La situación de los ciudadanos argentinos Paula Jiménez y Lucas Aguilera genera una creciente preocupación internacional tras cumplirse tres días sin noticias sobre su paradero ni su estado físico. Ambos fueron interceptados por fuerzas militares en el este de Libia mientras formaban parte de una delegación humanitaria que se dirigía hacia la Franja de Gaza.
Desaparición en zona de conflicto
El contacto con los activistas se perdió de manera abrupta el pasado domingo 24 de mayo a las 15:50 horas. Según relató Nora Otín, madre de Paula Jiménez, en una entrevista exclusiva con el programa «Que vuelvan las ideas» de Somos Radio AM 530, la detención se produjo en el denominado «puesto de control 5+5», en las inmediaciones de la ciudad de Sirte.
Jiménez, psicóloga, y Aguilera, médico veterinario, se desempeñan como directores de investigación del portal informativo NODAL. Al momento de su captura, integraban el Convoy Terrestre Global Sumud Maghreb, una misión civil internacional que transportaba módulos habitacionales, alimentos, medicamentos y ambulancias destinados al pueblo palestino.
Denuncia de secuestro y falta de información
Nora Otín calificó la situación actual como un «secuestro», dado que ninguna autoridad ha informado oficialmente el lugar de detención ni las condiciones de salud de los implicados. «No sabemos nada desde el día domingo. No sabemos cómo están físicamente ni en qué lugar los tienen», manifestó la mujer en diálogo con la emisora citada.
La delegación afectada está compuesta por diez personas de diversas nacionalidades, incluyendo ciudadanos de Uruguay, España, Italia, Portugal, Polonia, Túnez y Estados Unidos. Mientras que el grueso del convoy permanece a 80 kilómetros del puesto de control, este grupo reducido se había adelantado para negociar el paso de la ayuda humanitaria hacia Egipto, momento en el que fueron retenidos.
Reclamo de intervención diplomática
Los familiares y organizaciones de derechos humanos han intensificado las gestiones ante el Ministerio de Relaciones Exteriores, Comercio Internacional y Culto de la República Argentina. Sin embargo, Otín denunció una marcada ausencia de comunicación por parte de las autoridades nacionales: «Cancillería no ha intercedido para nada. No ha habido ningún tipo de respuesta ni pública ni en contacto directo con los familiares».
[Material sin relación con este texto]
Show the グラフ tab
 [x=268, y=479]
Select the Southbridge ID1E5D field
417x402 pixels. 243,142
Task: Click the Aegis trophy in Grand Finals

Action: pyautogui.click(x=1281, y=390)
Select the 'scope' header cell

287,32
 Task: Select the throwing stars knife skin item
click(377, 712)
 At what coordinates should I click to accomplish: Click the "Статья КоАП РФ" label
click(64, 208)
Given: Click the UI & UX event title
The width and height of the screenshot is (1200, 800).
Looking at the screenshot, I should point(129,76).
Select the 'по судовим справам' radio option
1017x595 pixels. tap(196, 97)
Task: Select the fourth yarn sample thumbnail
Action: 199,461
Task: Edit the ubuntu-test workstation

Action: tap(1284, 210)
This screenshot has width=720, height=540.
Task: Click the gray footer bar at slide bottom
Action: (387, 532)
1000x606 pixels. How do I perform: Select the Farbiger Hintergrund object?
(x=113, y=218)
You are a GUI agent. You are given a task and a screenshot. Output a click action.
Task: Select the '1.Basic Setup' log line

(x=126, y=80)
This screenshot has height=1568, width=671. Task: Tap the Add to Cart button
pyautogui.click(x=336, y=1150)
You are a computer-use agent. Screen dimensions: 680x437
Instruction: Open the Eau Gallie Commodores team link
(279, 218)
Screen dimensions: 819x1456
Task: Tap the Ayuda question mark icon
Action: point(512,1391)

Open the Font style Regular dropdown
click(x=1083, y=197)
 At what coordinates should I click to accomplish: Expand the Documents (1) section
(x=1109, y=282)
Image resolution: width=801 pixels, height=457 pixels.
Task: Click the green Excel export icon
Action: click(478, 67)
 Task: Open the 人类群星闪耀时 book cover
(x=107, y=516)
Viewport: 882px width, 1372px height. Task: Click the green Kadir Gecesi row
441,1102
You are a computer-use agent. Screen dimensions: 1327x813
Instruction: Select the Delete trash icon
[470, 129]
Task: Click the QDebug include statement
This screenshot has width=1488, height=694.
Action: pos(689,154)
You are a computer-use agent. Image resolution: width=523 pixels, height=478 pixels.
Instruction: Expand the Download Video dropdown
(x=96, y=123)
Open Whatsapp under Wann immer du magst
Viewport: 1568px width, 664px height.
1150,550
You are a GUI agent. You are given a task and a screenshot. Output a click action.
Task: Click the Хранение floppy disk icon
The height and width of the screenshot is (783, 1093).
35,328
En contraste, se informó que las cancillerías de Uruguay e Italia ya han iniciado protocolos de actuación. Al no contar Argentina con una embajada residente en Libia —la representación es concurrente desde Túnez—, las gestiones se han extendido a la Embajada de Italia, único país europeo con presencia diplomática en el este libio.
Contexto regional
La zona donde se produjo la interceptación está bajo el control de las fuerzas de Khalifa Haftar, que dominan el este de Libia. Nora Otín señaló que, según la información que han podido recabar, estas milicias operarían en coordinación con intereses externos que buscan bloquear el flujo de asistencia hacia la región de Rafah.
Ante la falta de garantías, organismos internacionales y diputados nacionales han presentado proyectos de resolución exigiendo al Poder Ejecutivo una intervención urgente para constatar la integridad física de los argentinos y asegurar su inmediata liberación.